Abrazamos al leproso, a pesar de la fetidez. Es nuestro hermano. Acogemos, por encima de los rasgos desagradables —llagas, marcas, patologías temperamentales— su ser más valioso. Como en el caso del hijo pródigo, el amor trasciende las debilidades morales, la objetividad de las malas acciones y el rechazo mezquino de quienes se consideran superiores. Lo que no se abraza, no se redime. Esto no significa que vayamos a justificar o a imitar las conductas reprochables. El prójimo sigue siendo nuestro hermano y ser amado, a pesar de las circunstancias y accidentes.
Nos asiste el derecho a cuidarnos, protegernos de la peste, la contaminación, los excrementos, el peligro, las amenazas contra la salud, el bienestar y la integridad.

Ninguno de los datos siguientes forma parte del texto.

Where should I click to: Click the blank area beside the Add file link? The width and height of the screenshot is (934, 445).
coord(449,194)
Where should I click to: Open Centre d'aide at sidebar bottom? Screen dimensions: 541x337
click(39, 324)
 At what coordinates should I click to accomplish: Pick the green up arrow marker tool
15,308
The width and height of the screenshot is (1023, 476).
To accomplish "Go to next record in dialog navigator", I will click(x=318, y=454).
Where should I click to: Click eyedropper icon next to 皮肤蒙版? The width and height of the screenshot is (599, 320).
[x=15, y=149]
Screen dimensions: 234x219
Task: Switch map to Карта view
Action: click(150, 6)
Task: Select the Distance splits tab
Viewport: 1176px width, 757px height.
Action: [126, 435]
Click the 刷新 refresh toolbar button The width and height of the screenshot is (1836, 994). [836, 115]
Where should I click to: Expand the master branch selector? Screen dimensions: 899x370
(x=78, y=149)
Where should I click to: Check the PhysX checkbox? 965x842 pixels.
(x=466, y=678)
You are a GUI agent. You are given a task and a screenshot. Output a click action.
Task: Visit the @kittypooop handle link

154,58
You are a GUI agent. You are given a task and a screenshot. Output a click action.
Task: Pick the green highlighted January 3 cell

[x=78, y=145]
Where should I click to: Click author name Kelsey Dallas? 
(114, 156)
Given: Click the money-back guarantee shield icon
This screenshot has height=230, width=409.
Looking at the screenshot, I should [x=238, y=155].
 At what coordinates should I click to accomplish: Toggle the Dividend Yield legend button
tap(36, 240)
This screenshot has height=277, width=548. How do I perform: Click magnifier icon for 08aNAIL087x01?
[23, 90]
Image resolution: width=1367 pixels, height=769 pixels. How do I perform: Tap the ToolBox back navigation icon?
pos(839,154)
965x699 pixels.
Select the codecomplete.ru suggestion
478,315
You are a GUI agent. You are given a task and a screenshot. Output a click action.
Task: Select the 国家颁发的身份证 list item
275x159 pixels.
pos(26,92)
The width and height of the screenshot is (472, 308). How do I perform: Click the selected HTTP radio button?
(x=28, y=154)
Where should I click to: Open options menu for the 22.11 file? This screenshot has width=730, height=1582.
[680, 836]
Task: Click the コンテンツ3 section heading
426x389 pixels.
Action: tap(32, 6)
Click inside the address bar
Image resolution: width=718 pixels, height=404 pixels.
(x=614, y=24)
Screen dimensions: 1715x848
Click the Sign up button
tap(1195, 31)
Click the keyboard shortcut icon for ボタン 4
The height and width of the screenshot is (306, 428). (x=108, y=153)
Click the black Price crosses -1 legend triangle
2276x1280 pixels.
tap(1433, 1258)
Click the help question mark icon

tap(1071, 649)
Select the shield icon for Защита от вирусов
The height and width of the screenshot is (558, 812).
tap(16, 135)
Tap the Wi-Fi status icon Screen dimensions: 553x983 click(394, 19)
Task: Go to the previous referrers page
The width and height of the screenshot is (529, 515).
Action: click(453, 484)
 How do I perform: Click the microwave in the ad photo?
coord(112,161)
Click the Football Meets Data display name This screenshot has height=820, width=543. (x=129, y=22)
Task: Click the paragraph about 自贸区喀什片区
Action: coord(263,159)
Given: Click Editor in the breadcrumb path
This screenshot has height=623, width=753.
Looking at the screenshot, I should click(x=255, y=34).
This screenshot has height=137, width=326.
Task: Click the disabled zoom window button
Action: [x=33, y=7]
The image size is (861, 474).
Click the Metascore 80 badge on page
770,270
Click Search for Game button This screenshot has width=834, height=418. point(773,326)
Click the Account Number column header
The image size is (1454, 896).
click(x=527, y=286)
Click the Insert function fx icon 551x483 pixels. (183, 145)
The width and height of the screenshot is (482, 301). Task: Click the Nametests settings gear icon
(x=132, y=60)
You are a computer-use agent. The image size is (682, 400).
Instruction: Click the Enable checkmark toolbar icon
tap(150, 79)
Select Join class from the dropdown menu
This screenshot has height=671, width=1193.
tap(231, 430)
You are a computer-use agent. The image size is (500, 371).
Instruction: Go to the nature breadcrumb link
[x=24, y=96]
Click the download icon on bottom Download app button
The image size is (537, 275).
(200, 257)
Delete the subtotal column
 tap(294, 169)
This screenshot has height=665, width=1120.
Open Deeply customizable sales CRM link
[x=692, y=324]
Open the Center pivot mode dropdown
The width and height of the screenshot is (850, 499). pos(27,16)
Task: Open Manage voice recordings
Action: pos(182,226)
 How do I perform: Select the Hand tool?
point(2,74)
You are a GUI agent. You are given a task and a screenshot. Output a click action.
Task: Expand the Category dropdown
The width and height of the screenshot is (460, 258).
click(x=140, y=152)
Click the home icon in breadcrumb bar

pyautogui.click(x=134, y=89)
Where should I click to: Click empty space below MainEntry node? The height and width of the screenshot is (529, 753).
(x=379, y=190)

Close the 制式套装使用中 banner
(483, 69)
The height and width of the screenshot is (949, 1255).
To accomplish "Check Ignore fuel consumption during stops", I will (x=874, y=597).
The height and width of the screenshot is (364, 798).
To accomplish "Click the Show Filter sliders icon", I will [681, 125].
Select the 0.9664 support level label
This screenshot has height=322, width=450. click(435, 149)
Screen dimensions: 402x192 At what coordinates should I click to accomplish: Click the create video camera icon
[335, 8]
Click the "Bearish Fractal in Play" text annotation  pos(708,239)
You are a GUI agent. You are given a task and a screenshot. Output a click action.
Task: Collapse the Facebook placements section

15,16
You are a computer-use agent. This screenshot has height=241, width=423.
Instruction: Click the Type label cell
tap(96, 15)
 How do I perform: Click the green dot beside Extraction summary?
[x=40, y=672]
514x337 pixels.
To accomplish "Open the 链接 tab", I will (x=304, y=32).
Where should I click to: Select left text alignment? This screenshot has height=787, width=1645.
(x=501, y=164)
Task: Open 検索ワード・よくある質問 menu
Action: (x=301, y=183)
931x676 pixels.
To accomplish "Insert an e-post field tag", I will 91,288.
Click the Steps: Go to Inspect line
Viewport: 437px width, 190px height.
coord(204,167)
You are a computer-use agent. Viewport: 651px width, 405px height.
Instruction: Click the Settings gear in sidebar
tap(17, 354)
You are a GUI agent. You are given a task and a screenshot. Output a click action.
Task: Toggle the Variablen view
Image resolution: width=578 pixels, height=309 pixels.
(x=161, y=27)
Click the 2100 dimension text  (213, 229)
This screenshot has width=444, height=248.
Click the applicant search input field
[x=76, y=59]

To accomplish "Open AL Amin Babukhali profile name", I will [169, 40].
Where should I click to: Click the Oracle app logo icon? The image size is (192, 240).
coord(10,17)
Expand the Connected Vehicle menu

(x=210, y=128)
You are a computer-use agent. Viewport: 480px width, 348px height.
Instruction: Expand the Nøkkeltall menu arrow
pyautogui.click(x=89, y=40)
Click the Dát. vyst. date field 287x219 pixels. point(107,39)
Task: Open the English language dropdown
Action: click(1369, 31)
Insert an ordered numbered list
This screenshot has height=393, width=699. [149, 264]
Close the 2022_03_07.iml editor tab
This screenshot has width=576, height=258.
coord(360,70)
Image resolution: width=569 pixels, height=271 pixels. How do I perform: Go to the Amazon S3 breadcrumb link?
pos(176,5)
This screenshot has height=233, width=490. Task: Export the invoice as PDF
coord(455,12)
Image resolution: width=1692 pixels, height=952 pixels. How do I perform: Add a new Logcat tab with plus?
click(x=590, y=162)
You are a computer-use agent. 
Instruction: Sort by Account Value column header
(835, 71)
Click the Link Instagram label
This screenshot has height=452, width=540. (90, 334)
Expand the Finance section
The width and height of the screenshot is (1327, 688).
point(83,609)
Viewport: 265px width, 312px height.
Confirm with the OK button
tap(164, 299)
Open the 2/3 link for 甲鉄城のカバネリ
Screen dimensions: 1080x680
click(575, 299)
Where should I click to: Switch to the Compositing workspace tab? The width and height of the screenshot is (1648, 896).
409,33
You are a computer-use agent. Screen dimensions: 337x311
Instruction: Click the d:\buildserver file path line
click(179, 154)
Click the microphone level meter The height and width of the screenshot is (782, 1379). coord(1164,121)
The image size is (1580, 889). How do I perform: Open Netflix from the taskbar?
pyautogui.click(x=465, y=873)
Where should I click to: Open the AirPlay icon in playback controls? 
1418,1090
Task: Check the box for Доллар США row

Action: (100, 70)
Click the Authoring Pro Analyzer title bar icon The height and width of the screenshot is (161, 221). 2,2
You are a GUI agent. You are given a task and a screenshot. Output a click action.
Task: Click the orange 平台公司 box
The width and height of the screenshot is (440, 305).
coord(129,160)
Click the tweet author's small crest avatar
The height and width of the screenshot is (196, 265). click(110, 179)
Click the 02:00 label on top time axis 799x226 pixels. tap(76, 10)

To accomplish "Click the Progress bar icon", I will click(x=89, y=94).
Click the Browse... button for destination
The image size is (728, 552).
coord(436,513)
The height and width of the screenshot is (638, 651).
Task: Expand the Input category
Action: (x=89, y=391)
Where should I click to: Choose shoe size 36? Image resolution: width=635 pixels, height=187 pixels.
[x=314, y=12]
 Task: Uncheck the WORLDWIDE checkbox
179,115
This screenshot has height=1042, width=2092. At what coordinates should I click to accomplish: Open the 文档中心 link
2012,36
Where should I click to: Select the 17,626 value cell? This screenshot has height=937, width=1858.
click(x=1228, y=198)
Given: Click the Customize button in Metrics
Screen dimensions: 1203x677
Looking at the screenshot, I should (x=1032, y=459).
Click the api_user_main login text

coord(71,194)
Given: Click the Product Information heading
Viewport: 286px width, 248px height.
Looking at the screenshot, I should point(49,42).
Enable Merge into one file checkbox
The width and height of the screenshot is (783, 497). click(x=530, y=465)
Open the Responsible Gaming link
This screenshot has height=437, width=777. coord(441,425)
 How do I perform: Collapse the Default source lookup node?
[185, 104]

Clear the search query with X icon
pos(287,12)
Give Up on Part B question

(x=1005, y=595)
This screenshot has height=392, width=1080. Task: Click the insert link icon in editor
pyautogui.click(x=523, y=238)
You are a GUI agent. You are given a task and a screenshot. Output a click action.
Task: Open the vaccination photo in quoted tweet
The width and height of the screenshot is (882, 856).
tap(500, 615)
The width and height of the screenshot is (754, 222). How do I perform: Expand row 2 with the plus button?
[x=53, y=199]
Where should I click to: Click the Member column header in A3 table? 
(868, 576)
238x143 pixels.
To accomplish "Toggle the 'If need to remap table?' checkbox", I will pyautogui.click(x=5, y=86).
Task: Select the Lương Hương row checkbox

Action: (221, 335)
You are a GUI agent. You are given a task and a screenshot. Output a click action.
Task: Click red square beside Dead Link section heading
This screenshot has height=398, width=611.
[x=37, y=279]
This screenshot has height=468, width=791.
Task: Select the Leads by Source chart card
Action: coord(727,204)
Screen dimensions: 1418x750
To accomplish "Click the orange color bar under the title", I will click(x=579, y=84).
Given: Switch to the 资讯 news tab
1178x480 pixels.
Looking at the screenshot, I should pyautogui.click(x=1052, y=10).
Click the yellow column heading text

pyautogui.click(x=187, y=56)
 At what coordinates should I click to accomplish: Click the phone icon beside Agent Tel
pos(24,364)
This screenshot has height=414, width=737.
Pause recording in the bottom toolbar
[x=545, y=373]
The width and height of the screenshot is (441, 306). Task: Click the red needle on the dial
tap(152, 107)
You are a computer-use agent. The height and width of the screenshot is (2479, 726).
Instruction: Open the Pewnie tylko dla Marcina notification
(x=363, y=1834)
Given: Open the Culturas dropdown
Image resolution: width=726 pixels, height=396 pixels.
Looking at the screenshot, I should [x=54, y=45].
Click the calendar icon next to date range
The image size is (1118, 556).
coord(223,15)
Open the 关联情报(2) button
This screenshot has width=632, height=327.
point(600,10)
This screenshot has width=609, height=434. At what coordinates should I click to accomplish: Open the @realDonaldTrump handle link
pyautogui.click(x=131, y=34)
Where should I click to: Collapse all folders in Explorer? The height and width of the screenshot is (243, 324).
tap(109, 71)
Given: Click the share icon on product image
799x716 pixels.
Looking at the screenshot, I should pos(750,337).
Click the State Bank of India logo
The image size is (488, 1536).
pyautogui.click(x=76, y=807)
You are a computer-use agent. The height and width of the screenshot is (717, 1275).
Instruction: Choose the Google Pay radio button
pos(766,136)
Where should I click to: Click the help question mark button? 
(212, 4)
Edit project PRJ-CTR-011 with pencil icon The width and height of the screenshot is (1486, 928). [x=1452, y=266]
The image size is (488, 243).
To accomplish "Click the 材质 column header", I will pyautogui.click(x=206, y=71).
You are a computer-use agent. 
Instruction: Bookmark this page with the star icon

Pero también nos ampara la libertad de ayudar al que está en las peores condiciones de su vida. Y arriesgarnos por amor y altruismo, como hizo el Padre Damián. Y no endilgar epítetos ofensivos al que cayó en la cuneta o sufre la cruz de un carácter antipático. Todos podemos ser desagradables en cierta medida. También podrían eliminarnos, en lugar de ayudarnos. Amar a los amigos, lo hace cualquiera. Lo difícil es amar al enemigo y compartir con los que definimos como intragables.